→ **SUPPLIED TEXT**:
▽
Even before it won this year’s Academy Award for Best Documentary I was curious to see “Man On Wire.” Movies so often reflect the zeitgeist of the time that a lot can be learned from trying to divine what makes a film speak to its audience.

If you haven’t seen it, “Man On Wire” is an engrossing documentary about the French wirewalker, Philippe Petit who, on August 7, 1974, spent about forty-five minutes balancing on a wire illegally stretched between the two World Trade Center towers. Much of the film is put together out of home movies that Petit, his girlfriend Annie Allix, and a variety of cohorts made of themselves during the six years they plotted and trained for their crime. That’s the first indication that something is very much morally awry with Petit and his pals. Talented circus performer that he may be, Petit fancies himself to be such a “great artiste” that his narcissistic desire to defy death while demonstrating his skill trumps all protestations. He merits his obsession to be so important, that it all had to be documented for posterity. There are numerous episodes showing his friends, desperately trying to talk him out of his insane scheme, and even some thirty years later one of his co-conspirators breaks down in tears recalling the stress from the possibility that he might have been complicit in his friend’s death. Nevertheless, Petit’s insufferable self-importance sweeps away all their objections.

The movie is made to look like a caper film, inter-cutting reenactments of particularly funny or harrowing moments with footage of some of Petit’s other stunts, the most notable being his 1973 tightrope walk across the span of Sydney Harbor Bridge. That event snarled rush-hour traffic for miles and then, after being arrested, Petit proudly admitted to having picked the arresting officer’s pockets.
△
→ **EXERCISE INPUT**:
▽
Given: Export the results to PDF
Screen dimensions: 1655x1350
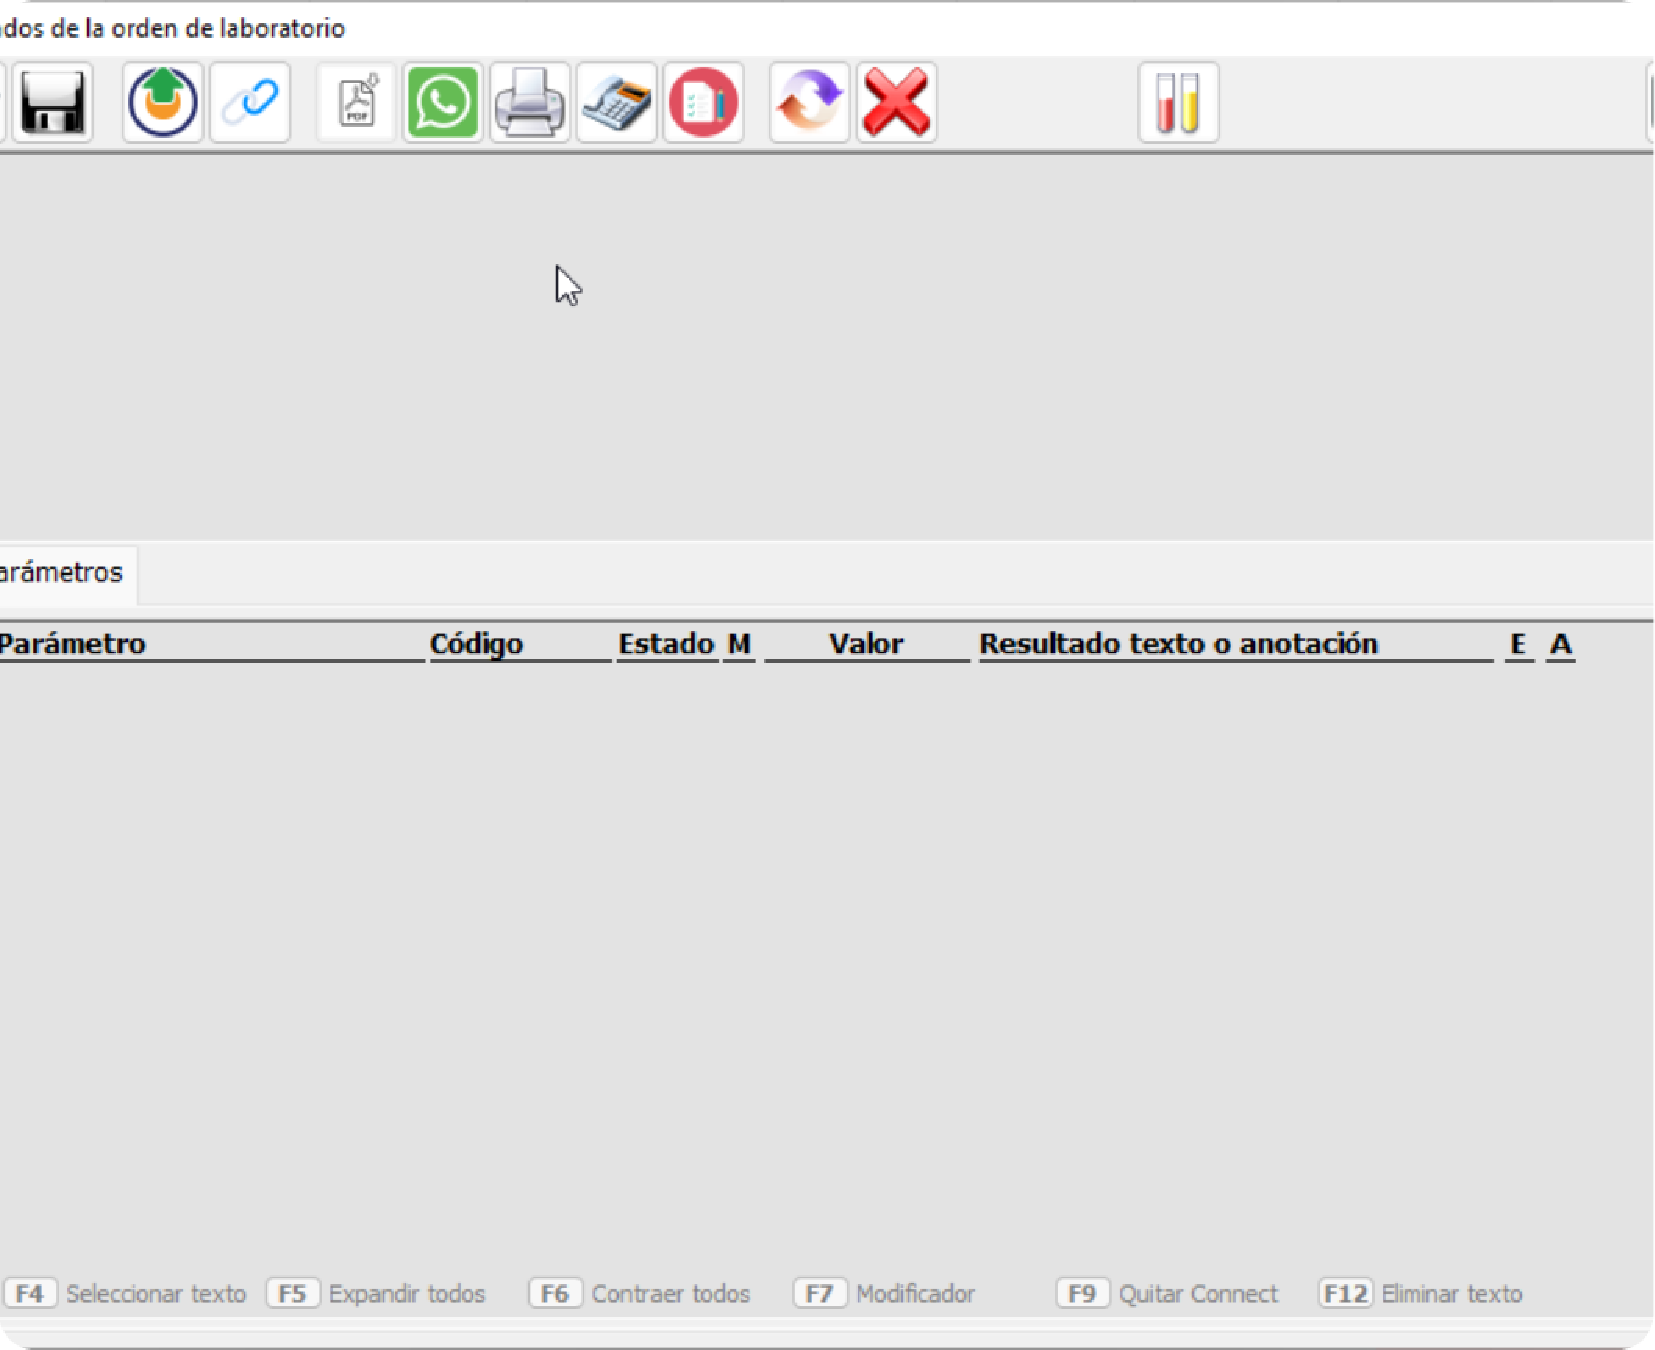Looking at the screenshot, I should [357, 102].
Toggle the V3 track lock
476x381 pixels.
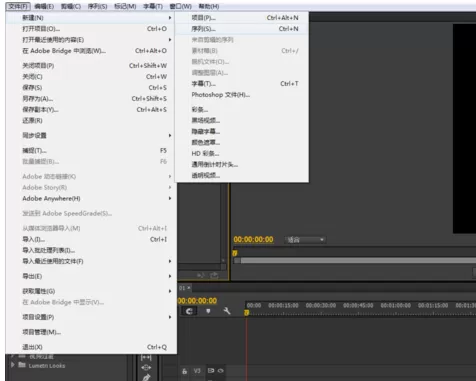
△
→ **DIRECTIVE A**: For each statement about the film review, answer yes or no and quote the words from the review that decide it. (i) Petit balanced on the wire between the towers for about forty-five minutes. (ii) The film is built entirely from newly shot interviews. (iii) Petit's walk across Sydney Harbor Bridge took place in 1973.
→ **DIRECTIVE B**: Turn every line of the rows into a numbered list, skipping blank lines and leaving out the pictures.
The film review and the rows are separate material with no connection to each other.

→ **FULL ANSWER A**:
(i) Yes: "spent about forty-five minutes balancing on a wire illegally stretched between the two World Trade Center towers"
(ii) No: "Much of the film is put together out of home movies that Petit, his girlfriend Annie Allix, and a variety of cohorts made of themselves"
(iii) Yes: "his 1973 tightrope walk across the span of Sydney Harbor Bridge"

→ **FULL ANSWER B**:
1. Given: Export the results to PDF
2. Screen dimensions: 1655x1350
3. Looking at the screenshot, I should [357, 102].
4. Toggle the V3 track lock
5. 476x381 pixels.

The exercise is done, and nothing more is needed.